Ad Sinarum gentem, issued on October 7, 1954, is an encyclical of Pope Pius XII to the Chinese people on the super-nationality of the Church.

Background

The encyclical is written against the background of continued persecution of Christians in the People's Republic of China, the expulsion of foreign missionaries,  the jailing of domestic priests and lay people, and the attempts by the State to institute a national Chinese Catholic Church.  Three years earlier,  the Pope had issued the apostolic letter Cupimus Imprimis   to the Chinese people,  to express his "sympathy in your afflictions, but also to exhort you paternally to fulfil all the duties of the Christian religion with that resolute fidelity that sometimes demands heroic strength". "Since that time, the conditions of the Catholic Church have not improved. Accusations and calumnies against the Apostolic See, and those who keep themselves faithful to it, have increased. The Apostolic Nuncio has been expelled.
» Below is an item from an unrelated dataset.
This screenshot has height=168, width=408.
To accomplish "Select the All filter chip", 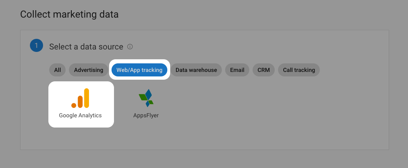I will (x=57, y=70).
Although the "great majority of Catholics have remained steadfast in the Faith, some adhered  to dangerous movements from  the enemies of all religion".

Message
The Pope warns against separation from Rome, defends the Church against accusations of undermining Chinese culture and society, and welcomes cultural differences in preaching and teaching.

This pastoral flexibility cannot imply however, that the Church agrees to political theology or a specific Chinese Christianity.

Notes

References

External links
 Ad Sinarum gentem, full text of Pius XII's encyclical, 7 October 1954, on the Vatican website.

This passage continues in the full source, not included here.